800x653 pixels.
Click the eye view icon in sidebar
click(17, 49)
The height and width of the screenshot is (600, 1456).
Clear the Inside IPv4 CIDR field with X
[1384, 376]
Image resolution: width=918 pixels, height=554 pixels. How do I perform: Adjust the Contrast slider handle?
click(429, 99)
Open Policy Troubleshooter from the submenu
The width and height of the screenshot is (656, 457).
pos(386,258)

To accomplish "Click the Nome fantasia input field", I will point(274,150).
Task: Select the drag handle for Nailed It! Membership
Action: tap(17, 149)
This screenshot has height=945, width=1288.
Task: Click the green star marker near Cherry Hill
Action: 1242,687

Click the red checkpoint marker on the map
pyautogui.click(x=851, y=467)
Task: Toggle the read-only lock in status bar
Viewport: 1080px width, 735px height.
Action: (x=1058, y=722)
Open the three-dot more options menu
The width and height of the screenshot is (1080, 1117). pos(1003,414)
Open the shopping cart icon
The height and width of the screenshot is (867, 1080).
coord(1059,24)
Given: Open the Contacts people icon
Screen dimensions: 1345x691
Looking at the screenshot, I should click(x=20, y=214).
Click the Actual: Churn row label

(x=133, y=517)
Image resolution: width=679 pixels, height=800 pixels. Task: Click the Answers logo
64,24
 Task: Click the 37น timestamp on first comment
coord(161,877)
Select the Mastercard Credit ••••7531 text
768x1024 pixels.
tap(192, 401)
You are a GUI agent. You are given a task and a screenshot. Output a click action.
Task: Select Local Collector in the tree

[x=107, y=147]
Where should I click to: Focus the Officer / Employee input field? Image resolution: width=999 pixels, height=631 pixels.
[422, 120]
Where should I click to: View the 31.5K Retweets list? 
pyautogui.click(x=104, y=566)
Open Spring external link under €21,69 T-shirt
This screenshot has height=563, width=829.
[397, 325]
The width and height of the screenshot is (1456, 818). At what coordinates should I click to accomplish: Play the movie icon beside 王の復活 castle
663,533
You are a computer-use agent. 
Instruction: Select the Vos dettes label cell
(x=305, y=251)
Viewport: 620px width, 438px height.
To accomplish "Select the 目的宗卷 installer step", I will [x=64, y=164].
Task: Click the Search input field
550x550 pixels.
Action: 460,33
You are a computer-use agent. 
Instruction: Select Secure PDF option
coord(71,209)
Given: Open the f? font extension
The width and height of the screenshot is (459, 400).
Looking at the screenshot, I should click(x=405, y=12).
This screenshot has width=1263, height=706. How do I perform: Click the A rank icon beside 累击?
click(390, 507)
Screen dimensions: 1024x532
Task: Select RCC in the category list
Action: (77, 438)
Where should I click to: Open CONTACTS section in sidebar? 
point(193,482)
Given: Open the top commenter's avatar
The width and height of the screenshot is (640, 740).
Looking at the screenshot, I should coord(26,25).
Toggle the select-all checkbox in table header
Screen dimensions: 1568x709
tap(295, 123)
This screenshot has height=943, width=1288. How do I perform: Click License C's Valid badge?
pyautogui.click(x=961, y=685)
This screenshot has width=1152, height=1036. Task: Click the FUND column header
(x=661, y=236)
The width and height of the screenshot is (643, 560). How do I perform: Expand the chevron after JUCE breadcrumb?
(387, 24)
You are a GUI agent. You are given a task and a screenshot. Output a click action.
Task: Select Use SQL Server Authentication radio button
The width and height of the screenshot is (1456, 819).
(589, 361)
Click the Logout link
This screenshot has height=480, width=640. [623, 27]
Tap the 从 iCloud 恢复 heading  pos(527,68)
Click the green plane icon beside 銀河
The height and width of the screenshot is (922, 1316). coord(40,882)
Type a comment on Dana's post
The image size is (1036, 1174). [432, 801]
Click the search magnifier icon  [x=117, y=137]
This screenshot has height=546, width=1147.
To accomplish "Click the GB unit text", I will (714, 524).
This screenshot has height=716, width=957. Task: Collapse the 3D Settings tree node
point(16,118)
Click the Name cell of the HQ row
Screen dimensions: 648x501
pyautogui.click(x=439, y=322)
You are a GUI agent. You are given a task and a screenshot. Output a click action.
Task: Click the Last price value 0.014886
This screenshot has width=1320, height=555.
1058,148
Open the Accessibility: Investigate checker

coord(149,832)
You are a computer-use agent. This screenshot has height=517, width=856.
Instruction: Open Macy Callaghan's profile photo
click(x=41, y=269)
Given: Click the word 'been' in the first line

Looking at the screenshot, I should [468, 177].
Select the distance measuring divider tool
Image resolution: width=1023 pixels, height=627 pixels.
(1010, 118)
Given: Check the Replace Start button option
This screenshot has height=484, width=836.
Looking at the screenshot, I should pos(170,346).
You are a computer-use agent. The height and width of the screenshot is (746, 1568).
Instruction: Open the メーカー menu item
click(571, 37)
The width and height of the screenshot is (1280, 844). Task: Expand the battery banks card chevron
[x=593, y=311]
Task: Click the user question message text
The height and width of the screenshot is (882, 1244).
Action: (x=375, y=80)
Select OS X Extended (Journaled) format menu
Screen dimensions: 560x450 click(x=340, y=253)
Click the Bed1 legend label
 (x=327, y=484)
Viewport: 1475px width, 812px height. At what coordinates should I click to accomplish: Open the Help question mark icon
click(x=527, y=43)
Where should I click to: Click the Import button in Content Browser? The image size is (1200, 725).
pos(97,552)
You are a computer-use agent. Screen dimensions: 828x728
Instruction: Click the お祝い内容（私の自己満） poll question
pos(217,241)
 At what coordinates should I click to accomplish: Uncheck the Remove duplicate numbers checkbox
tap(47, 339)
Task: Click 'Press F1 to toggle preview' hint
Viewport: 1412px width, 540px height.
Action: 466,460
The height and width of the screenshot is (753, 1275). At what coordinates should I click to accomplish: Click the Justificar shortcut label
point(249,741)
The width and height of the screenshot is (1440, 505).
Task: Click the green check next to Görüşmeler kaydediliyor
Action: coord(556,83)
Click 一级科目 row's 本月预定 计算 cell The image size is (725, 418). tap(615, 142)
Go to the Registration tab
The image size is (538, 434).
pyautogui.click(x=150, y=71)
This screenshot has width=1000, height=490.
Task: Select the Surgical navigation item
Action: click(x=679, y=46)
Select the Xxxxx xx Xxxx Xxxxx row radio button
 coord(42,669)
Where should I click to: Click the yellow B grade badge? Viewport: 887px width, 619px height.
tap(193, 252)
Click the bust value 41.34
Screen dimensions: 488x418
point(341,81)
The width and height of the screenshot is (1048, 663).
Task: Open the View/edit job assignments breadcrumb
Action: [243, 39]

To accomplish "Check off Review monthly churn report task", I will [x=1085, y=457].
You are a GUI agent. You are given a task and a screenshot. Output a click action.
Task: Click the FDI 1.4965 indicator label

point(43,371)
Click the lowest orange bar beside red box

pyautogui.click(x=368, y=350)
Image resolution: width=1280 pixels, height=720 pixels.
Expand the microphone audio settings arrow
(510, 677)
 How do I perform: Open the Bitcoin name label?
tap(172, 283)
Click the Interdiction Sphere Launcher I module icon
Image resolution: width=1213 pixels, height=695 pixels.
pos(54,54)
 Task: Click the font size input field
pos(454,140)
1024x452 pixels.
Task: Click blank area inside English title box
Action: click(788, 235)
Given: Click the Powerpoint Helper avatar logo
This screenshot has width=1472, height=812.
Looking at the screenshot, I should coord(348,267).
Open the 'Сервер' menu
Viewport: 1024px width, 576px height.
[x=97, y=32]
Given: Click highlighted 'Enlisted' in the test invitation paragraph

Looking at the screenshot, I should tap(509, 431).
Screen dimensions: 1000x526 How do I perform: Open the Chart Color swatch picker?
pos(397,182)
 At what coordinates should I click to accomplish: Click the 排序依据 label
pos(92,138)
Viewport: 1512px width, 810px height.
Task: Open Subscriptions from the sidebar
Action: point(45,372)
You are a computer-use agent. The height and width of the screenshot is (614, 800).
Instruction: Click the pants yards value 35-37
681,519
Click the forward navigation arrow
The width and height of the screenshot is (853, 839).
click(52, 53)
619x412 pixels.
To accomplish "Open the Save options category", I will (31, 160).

----

**INSTRUCTIONS FOR THE TASK:**
Restate, word for word and without additions, every line from the top of the listing above through the line that contains "Open Policy Troubleshooter from the submenu".

**EXERCISE SOLUTION:**
800x653 pixels.
Click the eye view icon in sidebar
click(17, 49)
The height and width of the screenshot is (600, 1456).
Clear the Inside IPv4 CIDR field with X
[1384, 376]
Image resolution: width=918 pixels, height=554 pixels. How do I perform: Adjust the Contrast slider handle?
click(429, 99)
Open Policy Troubleshooter from the submenu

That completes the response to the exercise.